Brief
Down to the last line, restate the listing below exactly.

Information

----

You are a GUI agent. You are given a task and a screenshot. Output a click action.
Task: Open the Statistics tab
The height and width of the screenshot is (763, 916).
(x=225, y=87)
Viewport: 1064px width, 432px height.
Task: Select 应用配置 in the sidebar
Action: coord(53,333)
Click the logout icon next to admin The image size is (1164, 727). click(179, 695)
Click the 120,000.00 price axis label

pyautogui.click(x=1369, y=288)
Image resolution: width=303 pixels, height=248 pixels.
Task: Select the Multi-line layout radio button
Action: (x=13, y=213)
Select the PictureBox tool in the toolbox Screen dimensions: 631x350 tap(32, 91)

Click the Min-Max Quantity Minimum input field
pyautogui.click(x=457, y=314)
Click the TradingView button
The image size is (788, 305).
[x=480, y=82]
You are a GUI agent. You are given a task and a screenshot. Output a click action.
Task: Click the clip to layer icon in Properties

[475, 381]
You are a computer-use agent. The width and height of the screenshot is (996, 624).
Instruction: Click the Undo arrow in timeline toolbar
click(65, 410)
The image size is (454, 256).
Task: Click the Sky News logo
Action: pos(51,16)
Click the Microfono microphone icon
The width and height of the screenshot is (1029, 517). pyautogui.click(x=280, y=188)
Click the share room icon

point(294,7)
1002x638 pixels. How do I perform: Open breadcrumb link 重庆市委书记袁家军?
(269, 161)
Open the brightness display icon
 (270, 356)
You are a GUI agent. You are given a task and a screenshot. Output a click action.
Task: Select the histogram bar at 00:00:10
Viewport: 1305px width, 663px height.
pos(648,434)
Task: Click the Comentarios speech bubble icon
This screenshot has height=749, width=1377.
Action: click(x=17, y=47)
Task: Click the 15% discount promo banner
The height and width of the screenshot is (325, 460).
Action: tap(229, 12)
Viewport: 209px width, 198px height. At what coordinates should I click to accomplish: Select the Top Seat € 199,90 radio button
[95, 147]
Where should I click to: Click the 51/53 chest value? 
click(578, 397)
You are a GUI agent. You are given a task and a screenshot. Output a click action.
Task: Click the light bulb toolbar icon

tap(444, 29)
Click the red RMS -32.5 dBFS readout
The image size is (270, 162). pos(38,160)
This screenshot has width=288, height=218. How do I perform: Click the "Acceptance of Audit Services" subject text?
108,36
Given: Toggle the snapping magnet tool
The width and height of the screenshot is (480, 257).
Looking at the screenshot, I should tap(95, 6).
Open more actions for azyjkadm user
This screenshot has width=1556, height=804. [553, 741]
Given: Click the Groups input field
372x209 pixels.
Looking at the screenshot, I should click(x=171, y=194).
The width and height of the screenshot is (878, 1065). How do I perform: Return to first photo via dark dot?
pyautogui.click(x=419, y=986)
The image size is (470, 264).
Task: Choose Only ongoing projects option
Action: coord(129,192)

----

Output below
You are a GUI agent. You are given a task and a screenshot. Output a click action.
Task: Open the Statistics tab
The height and width of the screenshot is (763, 916).
(x=225, y=87)
Viewport: 1064px width, 432px height.
Task: Select 应用配置 in the sidebar
Action: coord(53,333)
Click the logout icon next to admin The image size is (1164, 727). click(179, 695)
Click the 120,000.00 price axis label

pyautogui.click(x=1369, y=288)
Image resolution: width=303 pixels, height=248 pixels.
Task: Select the Multi-line layout radio button
Action: (x=13, y=213)
Select the PictureBox tool in the toolbox Screen dimensions: 631x350 tap(32, 91)

Click the Min-Max Quantity Minimum input field
pyautogui.click(x=457, y=314)
Click the TradingView button
The image size is (788, 305).
[x=480, y=82]
You are a GUI agent. You are given a task and a screenshot. Output a click action.
Task: Click the clip to layer icon in Properties

[475, 381]
You are a computer-use agent. The width and height of the screenshot is (996, 624).
Instruction: Click the Undo arrow in timeline toolbar
click(65, 410)
The image size is (454, 256).
Task: Click the Sky News logo
Action: pos(51,16)
Click the Microfono microphone icon
The width and height of the screenshot is (1029, 517). pyautogui.click(x=280, y=188)
Click the share room icon

point(294,7)
1002x638 pixels. How do I perform: Open breadcrumb link 重庆市委书记袁家军?
(269, 161)
Open the brightness display icon
 (270, 356)
You are a GUI agent. You are given a task and a screenshot. Output a click action.
Task: Select the histogram bar at 00:00:10
Viewport: 1305px width, 663px height.
pos(648,434)
Task: Click the Comentarios speech bubble icon
This screenshot has height=749, width=1377.
Action: click(x=17, y=47)
Task: Click the 15% discount promo banner
The height and width of the screenshot is (325, 460).
Action: tap(229, 12)
Viewport: 209px width, 198px height. At what coordinates should I click to accomplish: Select the Top Seat € 199,90 radio button
[95, 147]
Where should I click to: Click the 51/53 chest value? 
click(578, 397)
You are a GUI agent. You are given a task and a screenshot. Output a click action.
Task: Click the light bulb toolbar icon

tap(444, 29)
Click the red RMS -32.5 dBFS readout
The image size is (270, 162). pos(38,160)
This screenshot has width=288, height=218. How do I perform: Click the "Acceptance of Audit Services" subject text?
108,36
Given: Toggle the snapping magnet tool
The width and height of the screenshot is (480, 257).
Looking at the screenshot, I should tap(95, 6).
Open more actions for azyjkadm user
This screenshot has width=1556, height=804. [553, 741]
Given: Click the Groups input field
372x209 pixels.
Looking at the screenshot, I should click(x=171, y=194).
The width and height of the screenshot is (878, 1065). How do I perform: Return to first photo via dark dot?
pyautogui.click(x=419, y=986)
The image size is (470, 264).
Task: Choose Only ongoing projects option
Action: coord(129,192)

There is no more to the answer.